— start SUPPLIED RECORDS —
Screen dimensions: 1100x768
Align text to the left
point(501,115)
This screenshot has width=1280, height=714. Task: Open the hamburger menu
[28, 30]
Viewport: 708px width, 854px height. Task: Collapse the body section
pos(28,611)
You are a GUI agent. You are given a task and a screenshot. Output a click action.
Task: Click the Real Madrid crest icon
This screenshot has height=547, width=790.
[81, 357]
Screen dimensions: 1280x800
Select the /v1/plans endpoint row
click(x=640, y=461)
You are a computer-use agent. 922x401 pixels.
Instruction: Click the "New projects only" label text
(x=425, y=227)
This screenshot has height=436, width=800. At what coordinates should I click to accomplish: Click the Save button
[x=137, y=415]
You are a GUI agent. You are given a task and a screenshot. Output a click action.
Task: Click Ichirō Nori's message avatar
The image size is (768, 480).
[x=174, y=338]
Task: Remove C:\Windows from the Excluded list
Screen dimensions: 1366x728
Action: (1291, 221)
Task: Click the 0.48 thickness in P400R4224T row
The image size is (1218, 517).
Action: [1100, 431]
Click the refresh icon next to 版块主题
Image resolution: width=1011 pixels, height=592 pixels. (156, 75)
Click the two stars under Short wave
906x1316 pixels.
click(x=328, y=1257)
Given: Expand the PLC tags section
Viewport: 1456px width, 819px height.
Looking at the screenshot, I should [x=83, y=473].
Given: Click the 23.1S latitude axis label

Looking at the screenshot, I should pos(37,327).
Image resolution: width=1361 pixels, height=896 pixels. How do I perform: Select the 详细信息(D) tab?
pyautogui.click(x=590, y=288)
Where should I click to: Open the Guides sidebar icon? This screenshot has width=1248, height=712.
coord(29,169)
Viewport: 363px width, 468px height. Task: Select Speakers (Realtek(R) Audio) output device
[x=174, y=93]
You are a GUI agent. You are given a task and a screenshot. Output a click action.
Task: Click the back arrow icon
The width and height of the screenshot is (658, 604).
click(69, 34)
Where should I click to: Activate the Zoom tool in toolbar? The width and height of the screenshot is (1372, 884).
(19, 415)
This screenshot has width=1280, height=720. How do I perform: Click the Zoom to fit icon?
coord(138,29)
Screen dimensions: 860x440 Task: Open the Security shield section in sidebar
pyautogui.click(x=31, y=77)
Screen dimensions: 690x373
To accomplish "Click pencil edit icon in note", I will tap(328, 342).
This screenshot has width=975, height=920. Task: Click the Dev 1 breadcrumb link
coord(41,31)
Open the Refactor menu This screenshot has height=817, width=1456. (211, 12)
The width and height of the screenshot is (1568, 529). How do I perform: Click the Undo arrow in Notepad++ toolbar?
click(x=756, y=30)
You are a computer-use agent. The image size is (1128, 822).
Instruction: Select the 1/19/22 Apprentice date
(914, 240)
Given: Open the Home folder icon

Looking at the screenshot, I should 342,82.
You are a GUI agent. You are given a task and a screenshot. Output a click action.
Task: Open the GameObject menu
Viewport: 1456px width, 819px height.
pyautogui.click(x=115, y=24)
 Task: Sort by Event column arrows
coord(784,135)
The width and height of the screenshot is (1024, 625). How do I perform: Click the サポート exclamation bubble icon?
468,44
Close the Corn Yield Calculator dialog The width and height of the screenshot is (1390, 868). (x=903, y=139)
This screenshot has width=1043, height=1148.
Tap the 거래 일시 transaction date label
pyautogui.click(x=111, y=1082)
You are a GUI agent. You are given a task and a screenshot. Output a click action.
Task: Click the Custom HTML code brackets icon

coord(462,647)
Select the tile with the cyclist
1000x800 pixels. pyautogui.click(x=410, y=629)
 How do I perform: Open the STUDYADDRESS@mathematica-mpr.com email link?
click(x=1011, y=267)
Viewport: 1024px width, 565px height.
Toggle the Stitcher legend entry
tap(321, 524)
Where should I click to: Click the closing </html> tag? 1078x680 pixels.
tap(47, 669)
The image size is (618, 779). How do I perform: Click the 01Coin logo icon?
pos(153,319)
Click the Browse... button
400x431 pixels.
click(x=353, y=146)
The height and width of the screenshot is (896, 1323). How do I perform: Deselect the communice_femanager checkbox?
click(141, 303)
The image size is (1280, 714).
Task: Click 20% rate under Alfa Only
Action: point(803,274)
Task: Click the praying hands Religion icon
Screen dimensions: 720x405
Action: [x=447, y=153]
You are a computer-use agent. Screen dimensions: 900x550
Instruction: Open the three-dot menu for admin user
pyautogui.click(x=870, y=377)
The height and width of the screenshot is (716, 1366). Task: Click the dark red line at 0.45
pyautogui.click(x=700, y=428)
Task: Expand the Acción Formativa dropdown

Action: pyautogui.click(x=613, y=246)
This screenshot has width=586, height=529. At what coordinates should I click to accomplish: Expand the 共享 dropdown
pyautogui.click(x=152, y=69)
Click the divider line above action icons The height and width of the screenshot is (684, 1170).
— end SUPPLIED RECORDS —
■ THE PROBLEM
Reproduce the listing verbatim from its first line up to and including the line with "click(x=328, y=1257)".

■ WRITTEN RESPONSE
Screen dimensions: 1100x768
Align text to the left
point(501,115)
This screenshot has width=1280, height=714. Task: Open the hamburger menu
[28, 30]
Viewport: 708px width, 854px height. Task: Collapse the body section
pos(28,611)
You are a GUI agent. You are given a task and a screenshot. Output a click action.
Task: Click the Real Madrid crest icon
This screenshot has height=547, width=790.
[81, 357]
Screen dimensions: 1280x800
Select the /v1/plans endpoint row
click(x=640, y=461)
You are a computer-use agent. 922x401 pixels.
Instruction: Click the "New projects only" label text
(x=425, y=227)
This screenshot has height=436, width=800. At what coordinates should I click to accomplish: Click the Save button
[x=137, y=415]
You are a GUI agent. You are given a task and a screenshot. Output a click action.
Task: Click Ichirō Nori's message avatar
The image size is (768, 480).
[x=174, y=338]
Task: Remove C:\Windows from the Excluded list
Screen dimensions: 1366x728
Action: (1291, 221)
Task: Click the 0.48 thickness in P400R4224T row
The image size is (1218, 517).
Action: [1100, 431]
Click the refresh icon next to 版块主题
Image resolution: width=1011 pixels, height=592 pixels. (156, 75)
Click the two stars under Short wave
906x1316 pixels.
click(x=328, y=1257)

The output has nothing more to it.